Exercise brief: Give back each record precisely, pictures excluded.

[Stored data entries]
§
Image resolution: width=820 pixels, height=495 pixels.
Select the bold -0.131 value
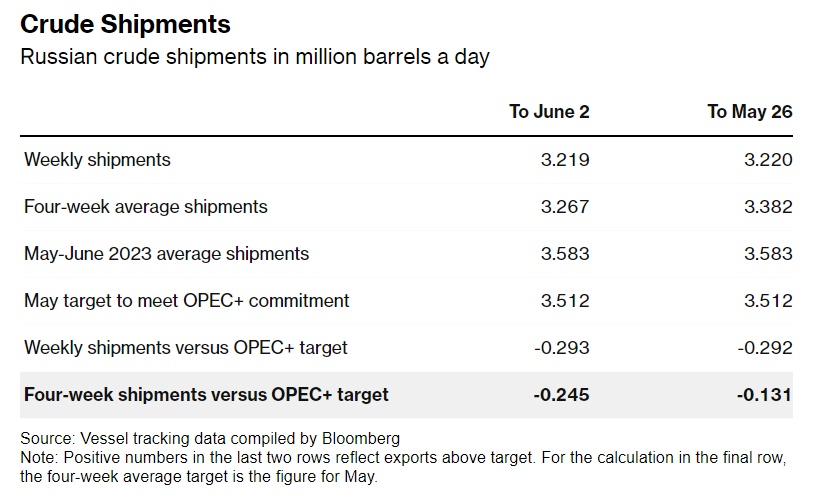coord(767,395)
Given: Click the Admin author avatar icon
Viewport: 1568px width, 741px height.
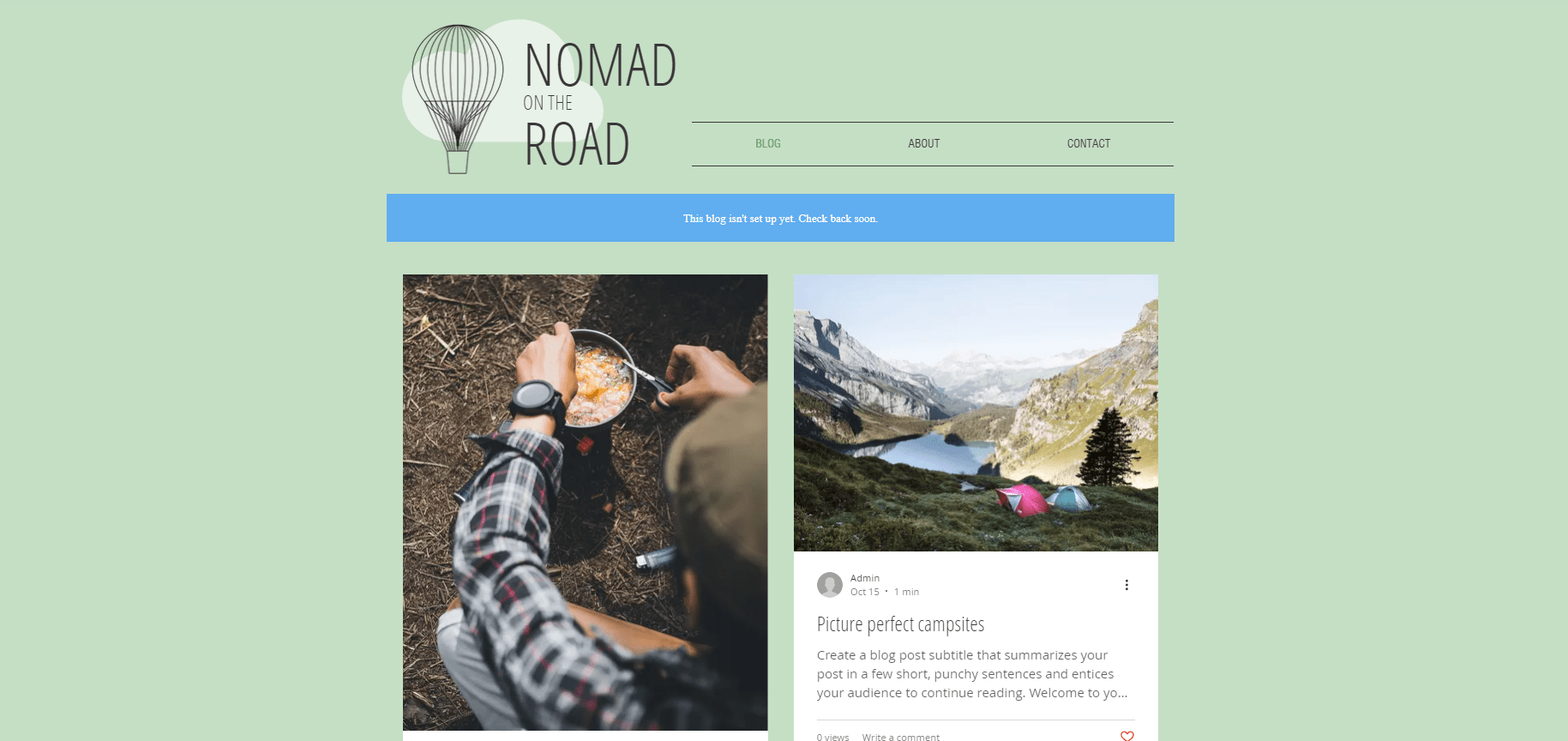Looking at the screenshot, I should tap(830, 585).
§
Exercise solution:
Image resolution: width=820 pixels, height=495 pixels.
Select the bold -0.131 value
coord(767,395)
Given: Click the Admin author avatar icon
Viewport: 1568px width, 741px height.
Looking at the screenshot, I should tap(830, 585).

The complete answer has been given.